Somatic CAG Repeat Instability in Intermediate Alleles of the HTT Gene and its Potential Association with a Clinical Phenotype
Potential Association between Somatic CAG Repeat Instability in HTT Intermediate Alleles and Clinical Phenotype
Research Background
Huntington’s disease (HD) is a neurodegenerative disorder caused by the expansion of CAG trinucleotide repeats (≥36 CAG repeats) in the HTT gene. Intermediate alleles (IAs) with 27-35 CAG repeats are generally not considered a direct cause of HD, but their potential association with neurocognitive symptoms remains controversial.
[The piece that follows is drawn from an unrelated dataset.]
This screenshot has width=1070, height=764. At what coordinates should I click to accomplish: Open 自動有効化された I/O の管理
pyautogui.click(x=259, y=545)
Previous studies have shown that somatic CAG expansion in HTT can affect the onset time of HD. Therefore, the authors hypothesized whether intermediate alleles exhibit somatic instability, and whether somatic CAG expansion might play a role in the HD-like phenotypes observed in some IA carriers.
Paper Source
This article was written by Ainara Ruiz de Sabando, Marc Ciosi, Arkaitz Galbete, Sarah A. Cumming, Spanish HD Collaborative Group, Darren G. Monckton, and Maria A. Ramos-Arroyo. The authors are from institutions including Hospital Universitario de Navarra, Universidad Pública de Navarra, and the University of Glasgow. The paper was published in the European Journal of Human Genetics, Volume 32 (pages 770-778) in 2024, with an online publication date of March 4, 2024.
Research Process
Subjects and Methods
The study included blood DNA samples from 164 HD patients and 191 IA carriers, as well as brain DNA samples from a symptomatic gene carrier with 33 CAG repeats. Researchers quantified HTT somatic CAG expansion using the MiSeq sequencing system and conducted genotype-phenotype analysis. Additionally, detailed clinical and family data analysis was performed on four symptomatic IA carriers, with post-mortem brain tissue analysis conducted on one of them.
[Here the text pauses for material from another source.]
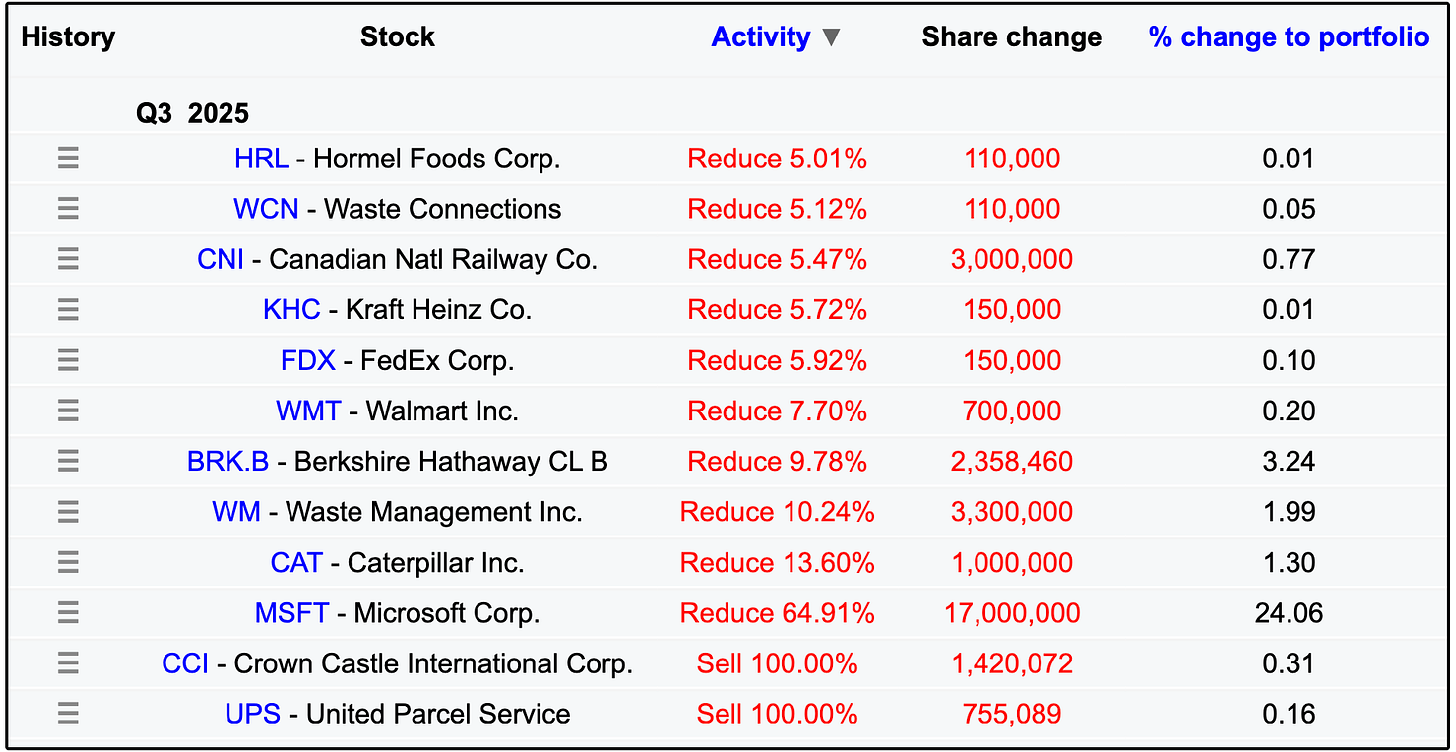Open the HRL ticker link
The image size is (1456, 752).
click(262, 158)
Sample Collection and DNA Sequencing Techniques
All DNA samples were re-analyzed at the University Hospital of Navarra, and HTT CAG length was determined by capillary electrophoresis. For 355 carriers of ≥27 CAG alleles, repeat region DNA was sequenced using the MiSeq system to quantify variant numbers based on inherited CAG repeat numbers. To avoid interference from PCR slippage products of long alleles, samples were selected for somatic expansion studies according to specific criteria.
Main Results
Somatic Expansion in Blood DNA
The study found that alleles across all CAG ranges exhibited CAG length-dependent somatic expansion, particularly in longer alleles. Moreover, the proportion of somatic expansion in blood DNA for both IAs and expanded alleles increased with age. Data showed that the CAG expansion proportion for all IAs increased by 0.004 for each additional CAG and by 0.0001 per year.
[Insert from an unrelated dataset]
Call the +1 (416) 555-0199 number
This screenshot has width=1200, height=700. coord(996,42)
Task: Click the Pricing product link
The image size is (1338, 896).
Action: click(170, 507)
Somatic CAG Expansion in Symptomatic IA Carriers
Symptomatic IA carriers exhibited motor (85%), cognitive (27%), and/or behavioral (29%) symptoms, with a later average age of onset (58.7±18.6 years). However, symptom presentation was not associated with CAG repeat numbers. This is consistent with previous observations of IA carriers in the literature. MiSeq sequencing detected +1 and +2 CAG somatic expansions in different brain regions of a 33 CAG carrier, with the highest expansion proportion in the striatum (10.3%) and the lowest in the cerebellum (4.8%).
Research Conclusions
The study demonstrates that HTT intermediate alleles exhibit somatic instability but found no direct association with HD-like phenotypes. However, the researchers note that some IAs close to the HD pathological threshold and with susceptible genetic backgrounds may exhibit neurocognitive symptoms. The study emphasizes the continuity of somatic expansion in the HTT locus, rather than just clinically defined categories (normal, intermediate, reduced penetrance, full penetrance).
Research Highlights
A major highlight of this study is the first verification of somatic instability in HTT intermediate alleles in both blood and brain tissue, revealing the effects of CAG length and age on somatic expansion through large sample sizes and high-precision sequencing technology. Furthermore, the detailed brain tissue analysis of a symptomatic 33 CAG carrier adds to the study’s persuasiveness.
Research Value
This study has significant scientific value in understanding the HD disease course at the genetic level. By exploring somatic instability in HTT intermediate alleles, the research provides new perspectives for more accurately understanding and predicting HD risk. Simultaneously, the study helps explain potential neurocognitive symptoms in individuals near the HTT allele pathological threshold, further advancing research on HD and related diseases.
Through this report, we can understand the importance of this research and its potential impact on HD and other neurocognitive disorders. Future research will require more long-term follow-up data and large-scale clinical neuropathological analyses to further confirm and expand these findings.